### Text shown
No. 77 – ERA Nymburk
- Position: Small forward
- League: NBL

Personal information
- Born: 29 August 1989 (age 37) Prague, Czechoslovakia
- Listed height: 2.00 m (6 ft 7 in)
- Listed weight: 87 kg (192 lb)

Career information
- NBA draft: 2011: undrafted
- Playing career: 2006–present

Career history
- 2006–2012: Slavia Praha
- 2011–2012: →Benesov
- 2012–2022: Nymburk
- 2022–2023: London Lions
- 2023–2024: Cholet Basket
- 2024: Scafati Basket
- 2024–present: Nymburk

Career highlights
- All-FIBA Champions League First-team (2020); FIBA Champions League All-Decade First Team (2026); 10× Czech League champion (2013–2022); 7× Czech Basketball Cup winner (2013, 2014, 2016–2021);

= Vojtěch Hruban =

Czech basketball player (born 1989)

Vojtěch Hruban (born 29 August 1989) is a Czech basketball player for ERA Basketball Nymburk of the Czech Republic National Basketball League (NBL). He also represents the Czech Republic national team. With more than 1.000 points is ranked second in the all-time scoring list of the Basketball Champions League.

### Tasks to complete
- A) Please rewrite the paragraph beginning "Vojtěch Hruban (born 29 August 1989)" in the text on Vojtěch Hruban as a short list of its main facts.
- B) Translate the sentence "He also represents the Czech Republic national team." from the text on Vojtěch Hruban into Spanish.
- C) Write the next few sentences of the text on Vojtěch Hruban, picking up after its final sentence.
The data that comes next is separate from the text on Vojtěch Hruban.

[Saved entries]
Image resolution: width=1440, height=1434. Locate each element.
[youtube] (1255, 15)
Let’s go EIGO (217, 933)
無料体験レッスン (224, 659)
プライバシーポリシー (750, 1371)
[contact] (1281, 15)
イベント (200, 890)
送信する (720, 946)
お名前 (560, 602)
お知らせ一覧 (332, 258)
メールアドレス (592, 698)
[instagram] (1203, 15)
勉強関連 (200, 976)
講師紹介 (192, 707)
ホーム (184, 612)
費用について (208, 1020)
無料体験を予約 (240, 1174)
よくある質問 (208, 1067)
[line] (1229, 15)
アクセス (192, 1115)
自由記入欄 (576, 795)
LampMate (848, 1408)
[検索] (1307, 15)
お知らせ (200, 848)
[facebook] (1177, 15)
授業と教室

### Answers per task
- A)
- Born 29 August 1989; Czech basketball player
- Plays for ERA Basketball Nymburk in the Czech Republic National Basketball League (NBL)
- Represents the Czech Republic national team
- Ranks second on the Basketball Champions League all-time scoring list, with more than 1.000 points

- B) También representa a la selección nacional de la República Checa.

- C)
== Professional career ==
Hruban started his career in 2006 with Slavia Prague in the Czech NBL. In 2012, he signed with Nymburk where he stayed for 10 seasons in which they won the NBL championship every year.

In July 2022, Hruban signed with the London Lions of the British Basketball League.

On 20 July 2023 he signed with Cholet Basket of the French LNB Pro A.

On 6 October 2024 Hruban signed with Scafati Basket of the Italian first tier Lega Basket Serie A.

On 17 December 2024, he returned to Nymburk after 2,5 seasons.

==National team career==
Hruban represented the Czech Republic at the EuroBasket in 2015 and 2017. He was also chosen to play for the team at the 2019 FIBA World Cup.